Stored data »

* * * * * * *

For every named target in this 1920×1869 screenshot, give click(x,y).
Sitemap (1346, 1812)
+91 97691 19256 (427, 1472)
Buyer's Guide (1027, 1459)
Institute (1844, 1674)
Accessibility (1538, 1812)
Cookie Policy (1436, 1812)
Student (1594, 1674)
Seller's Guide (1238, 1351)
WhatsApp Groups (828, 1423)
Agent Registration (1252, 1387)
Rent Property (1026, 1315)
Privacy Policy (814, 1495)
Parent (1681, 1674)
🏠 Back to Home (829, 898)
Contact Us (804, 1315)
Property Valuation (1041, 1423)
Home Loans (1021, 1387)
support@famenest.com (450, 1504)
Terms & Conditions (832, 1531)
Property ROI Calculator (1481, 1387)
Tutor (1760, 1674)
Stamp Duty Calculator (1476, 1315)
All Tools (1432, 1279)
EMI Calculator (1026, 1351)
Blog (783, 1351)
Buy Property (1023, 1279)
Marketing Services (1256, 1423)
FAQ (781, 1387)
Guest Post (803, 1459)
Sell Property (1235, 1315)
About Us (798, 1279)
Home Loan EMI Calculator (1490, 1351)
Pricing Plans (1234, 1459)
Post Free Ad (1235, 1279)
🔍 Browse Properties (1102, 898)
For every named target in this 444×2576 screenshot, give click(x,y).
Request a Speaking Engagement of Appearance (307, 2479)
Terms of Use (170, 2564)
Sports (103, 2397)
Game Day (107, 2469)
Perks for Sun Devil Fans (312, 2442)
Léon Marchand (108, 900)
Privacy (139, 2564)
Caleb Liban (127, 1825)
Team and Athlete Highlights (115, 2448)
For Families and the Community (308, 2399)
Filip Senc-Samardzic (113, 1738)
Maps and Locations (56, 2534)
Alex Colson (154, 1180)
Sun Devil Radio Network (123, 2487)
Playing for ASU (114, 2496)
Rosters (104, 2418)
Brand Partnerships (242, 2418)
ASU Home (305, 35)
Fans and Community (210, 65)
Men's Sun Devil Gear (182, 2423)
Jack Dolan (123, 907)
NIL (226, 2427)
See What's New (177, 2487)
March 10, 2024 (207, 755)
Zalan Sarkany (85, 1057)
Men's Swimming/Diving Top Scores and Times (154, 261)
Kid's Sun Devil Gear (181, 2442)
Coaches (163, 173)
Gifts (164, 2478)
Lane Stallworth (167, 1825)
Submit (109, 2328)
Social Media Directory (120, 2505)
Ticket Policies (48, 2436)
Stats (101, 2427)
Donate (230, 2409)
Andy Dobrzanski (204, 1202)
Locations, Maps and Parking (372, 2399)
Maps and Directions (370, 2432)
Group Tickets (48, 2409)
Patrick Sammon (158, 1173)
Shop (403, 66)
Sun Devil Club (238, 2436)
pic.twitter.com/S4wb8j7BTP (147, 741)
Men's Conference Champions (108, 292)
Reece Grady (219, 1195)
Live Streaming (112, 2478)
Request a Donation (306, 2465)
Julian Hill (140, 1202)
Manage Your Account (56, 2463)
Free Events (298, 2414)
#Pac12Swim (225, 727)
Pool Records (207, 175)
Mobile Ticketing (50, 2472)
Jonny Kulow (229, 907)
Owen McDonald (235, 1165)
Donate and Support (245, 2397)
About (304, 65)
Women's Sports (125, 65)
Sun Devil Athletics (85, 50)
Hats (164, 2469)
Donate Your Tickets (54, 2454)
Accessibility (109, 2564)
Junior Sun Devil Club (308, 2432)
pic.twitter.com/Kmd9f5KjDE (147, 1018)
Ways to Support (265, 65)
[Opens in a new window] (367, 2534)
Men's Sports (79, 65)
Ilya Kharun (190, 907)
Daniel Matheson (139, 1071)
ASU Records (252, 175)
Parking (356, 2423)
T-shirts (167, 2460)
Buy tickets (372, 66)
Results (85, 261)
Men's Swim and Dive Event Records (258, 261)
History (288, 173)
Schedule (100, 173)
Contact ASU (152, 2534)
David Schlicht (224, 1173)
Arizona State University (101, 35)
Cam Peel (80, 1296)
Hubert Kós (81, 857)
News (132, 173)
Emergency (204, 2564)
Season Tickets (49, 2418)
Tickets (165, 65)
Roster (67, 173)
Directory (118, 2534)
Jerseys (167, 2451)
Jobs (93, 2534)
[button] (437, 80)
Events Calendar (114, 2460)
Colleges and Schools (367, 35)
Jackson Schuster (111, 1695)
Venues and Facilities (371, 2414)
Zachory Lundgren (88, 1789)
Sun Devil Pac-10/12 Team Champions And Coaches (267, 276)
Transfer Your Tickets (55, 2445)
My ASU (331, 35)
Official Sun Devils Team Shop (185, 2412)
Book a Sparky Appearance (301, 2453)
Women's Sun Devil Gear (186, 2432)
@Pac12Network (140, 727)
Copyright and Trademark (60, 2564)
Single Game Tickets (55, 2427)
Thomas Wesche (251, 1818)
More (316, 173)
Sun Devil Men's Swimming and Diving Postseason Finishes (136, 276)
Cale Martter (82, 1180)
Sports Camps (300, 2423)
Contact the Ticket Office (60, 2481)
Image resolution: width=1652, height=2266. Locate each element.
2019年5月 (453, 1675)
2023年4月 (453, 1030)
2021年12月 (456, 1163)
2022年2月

* * * * * * *

EXERCISE INSTRUCTIONS »
Could you set down, word for word, only the lines above from the line with "ASU Home (305, 35)" to the line with "Ways to Support (265, 65)", including both?

ANSWER TO THIS EXERCISE »
ASU Home (305, 35)
Fans and Community (210, 65)
Men's Sun Devil Gear (182, 2423)
Jack Dolan (123, 907)
NIL (226, 2427)
See What's New (177, 2487)
March 10, 2024 (207, 755)
Zalan Sarkany (85, 1057)
Men's Swimming/Diving Top Scores and Times (154, 261)
Kid's Sun Devil Gear (181, 2442)
Coaches (163, 173)
Gifts (164, 2478)
Lane Stallworth (167, 1825)
Submit (109, 2328)
Social Media Directory (120, 2505)
Ticket Policies (48, 2436)
Stats (101, 2427)
Donate (230, 2409)
Andy Dobrzanski (204, 1202)
Locations, Maps and Parking (372, 2399)
Maps and Directions (370, 2432)
Group Tickets (48, 2409)
Patrick Sammon (158, 1173)
Shop (403, 66)
Sun Devil Club (238, 2436)
pic.twitter.com/S4wb8j7BTP (147, 741)
Men's Conference Champions (108, 292)
Reece Grady (219, 1195)
Live Streaming (112, 2478)
Request a Donation (306, 2465)
Julian Hill (140, 1202)
Manage Your Account (56, 2463)
Free Events (298, 2414)
#Pac12Swim (225, 727)
Pool Records (207, 175)
Mobile Ticketing (50, 2472)
Jonny Kulow (229, 907)
Owen McDonald (235, 1165)
Donate and Support (245, 2397)
About (304, 65)
Women's Sports (125, 65)
Sun Devil Athletics (85, 50)
Hats (164, 2469)
Donate Your Tickets (54, 2454)
Accessibility (109, 2564)
Junior Sun Devil Club (308, 2432)
pic.twitter.com/Kmd9f5KjDE (147, 1018)
Ways to Support (265, 65)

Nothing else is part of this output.